> [Request]: Report each line of the entries below that contains the word "every", copying the full line.

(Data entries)
* * * *

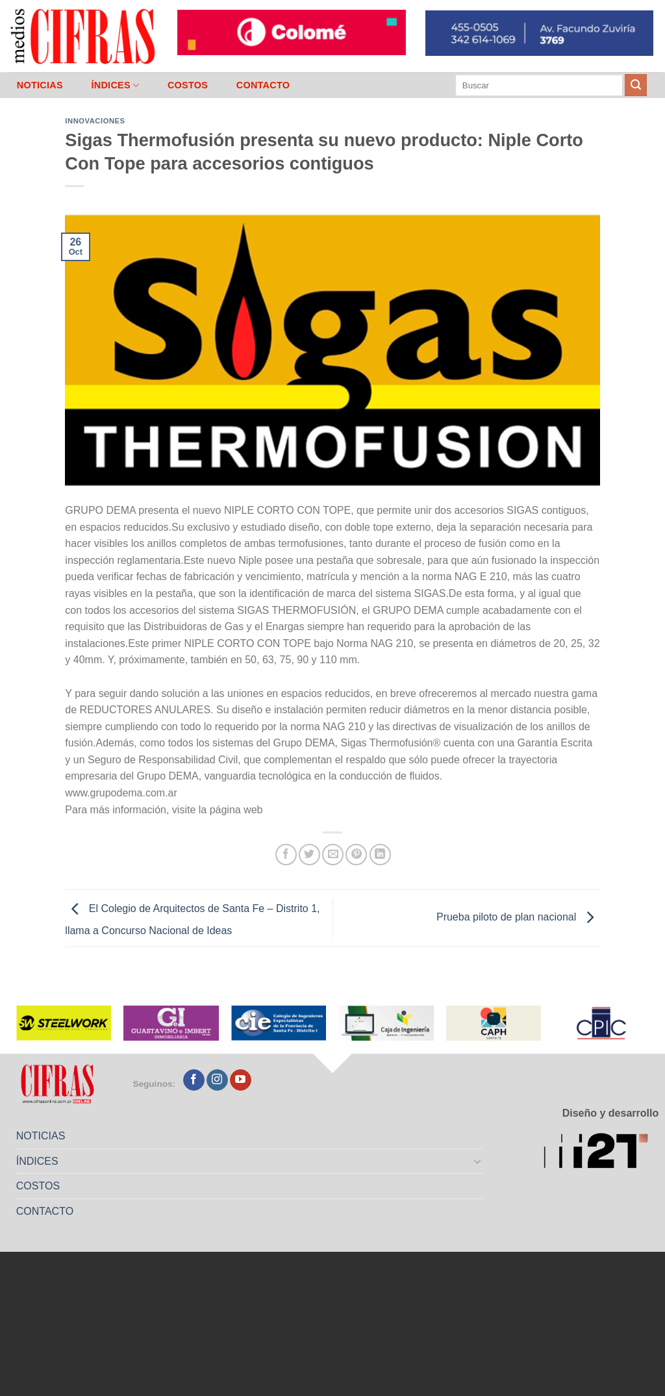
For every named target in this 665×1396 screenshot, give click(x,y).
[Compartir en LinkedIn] (380, 854)
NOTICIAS (40, 85)
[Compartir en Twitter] (309, 854)
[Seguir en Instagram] (217, 1080)
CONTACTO (263, 85)
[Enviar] (636, 85)
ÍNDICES (115, 85)
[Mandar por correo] (333, 854)
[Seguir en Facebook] (194, 1080)
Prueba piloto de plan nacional (518, 917)
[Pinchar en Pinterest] (356, 854)
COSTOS (188, 85)
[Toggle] (478, 1161)
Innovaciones (95, 121)
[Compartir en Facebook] (286, 854)
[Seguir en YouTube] (240, 1080)
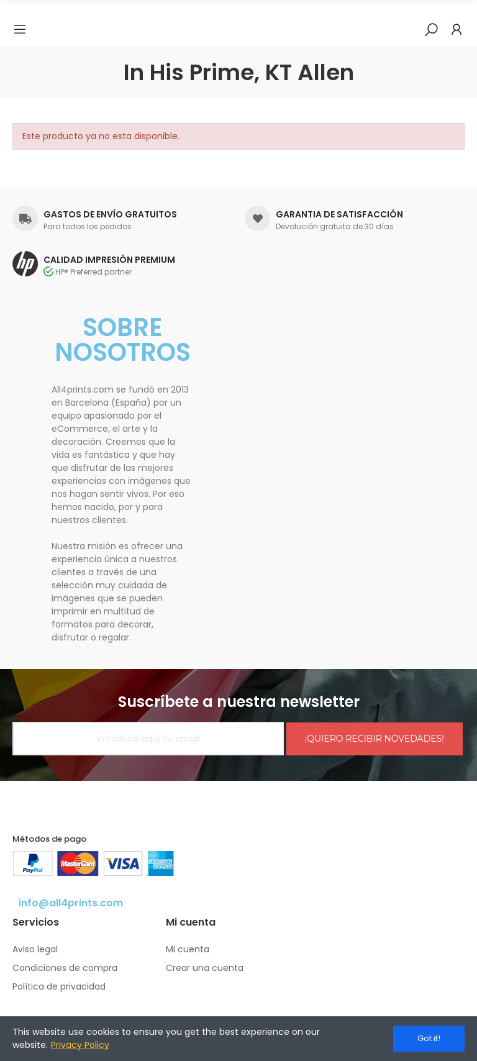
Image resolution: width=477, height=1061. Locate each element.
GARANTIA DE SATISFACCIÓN (339, 214)
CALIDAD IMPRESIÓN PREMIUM (109, 259)
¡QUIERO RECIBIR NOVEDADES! (374, 738)
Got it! (428, 1038)
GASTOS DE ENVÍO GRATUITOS (110, 214)
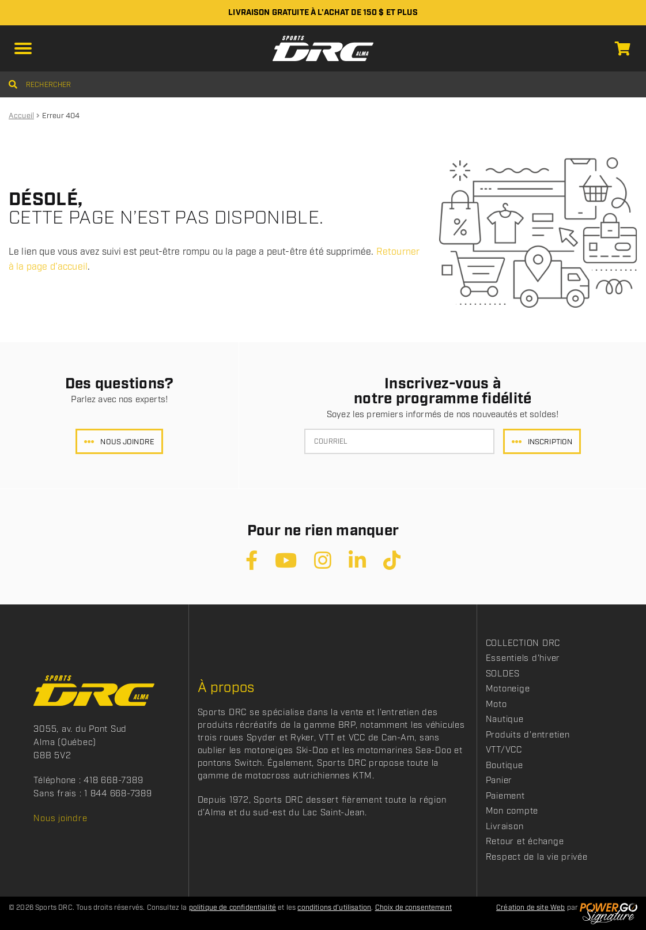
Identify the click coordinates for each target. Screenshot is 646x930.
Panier (499, 781)
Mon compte (512, 811)
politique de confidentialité (232, 907)
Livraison (505, 827)
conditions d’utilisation (334, 907)
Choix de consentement (413, 907)
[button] (23, 48)
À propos (226, 688)
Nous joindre (127, 442)
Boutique (504, 766)
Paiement (505, 796)
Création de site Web (530, 907)
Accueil (21, 116)
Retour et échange (525, 842)
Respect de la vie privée (537, 857)
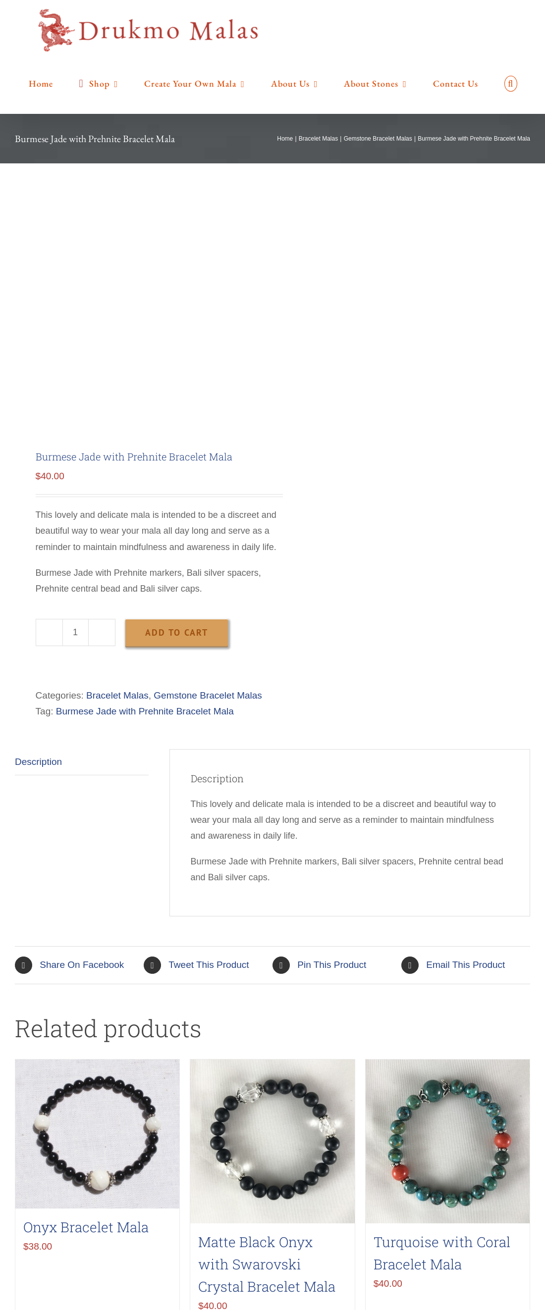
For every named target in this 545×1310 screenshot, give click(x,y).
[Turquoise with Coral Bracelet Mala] (448, 1141)
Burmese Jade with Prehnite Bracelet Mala (145, 711)
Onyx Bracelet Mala (86, 1227)
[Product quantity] (75, 632)
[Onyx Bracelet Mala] (97, 1134)
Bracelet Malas (117, 695)
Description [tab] (38, 761)
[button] (510, 83)
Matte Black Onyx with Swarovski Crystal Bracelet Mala (266, 1264)
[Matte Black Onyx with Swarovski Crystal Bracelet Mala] (272, 1141)
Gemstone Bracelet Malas (208, 695)
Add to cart (176, 632)
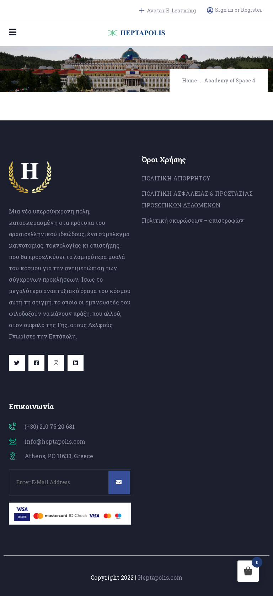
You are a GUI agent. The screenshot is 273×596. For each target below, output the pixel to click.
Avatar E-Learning (167, 10)
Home (189, 80)
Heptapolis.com (160, 577)
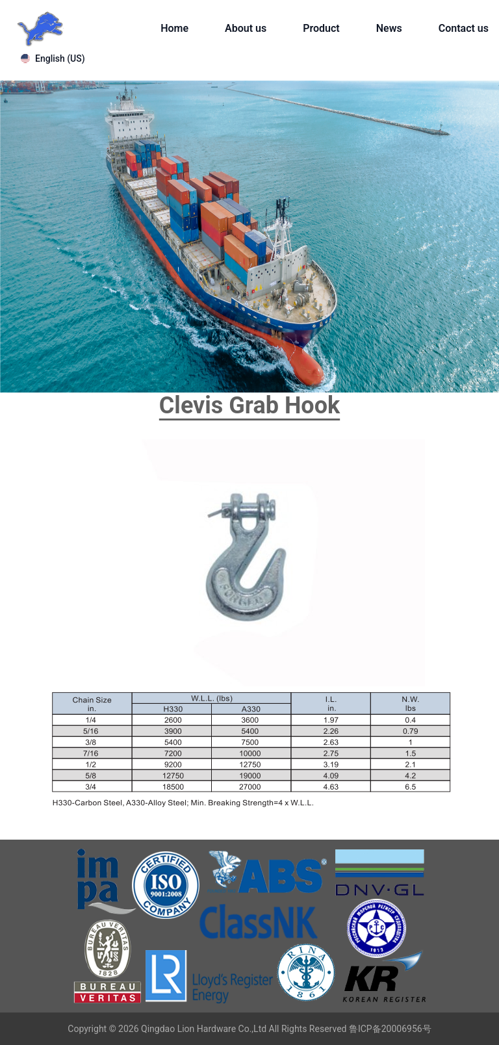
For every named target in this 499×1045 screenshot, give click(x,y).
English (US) (53, 58)
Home (174, 28)
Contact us (464, 28)
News (389, 28)
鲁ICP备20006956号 (390, 1029)
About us (245, 28)
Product (321, 28)
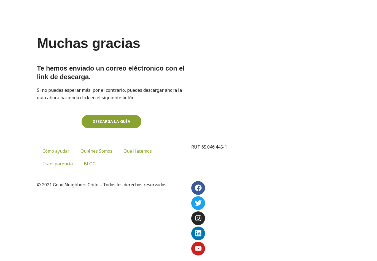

* * * *

> [Task solution]:
For every named target in this 665×1396 screenshot, give click(x,y).
For every named target in this 545×1310 screenshot, give click(x,y).
For every named target in this 499×1045 screenshot, give click(x,y).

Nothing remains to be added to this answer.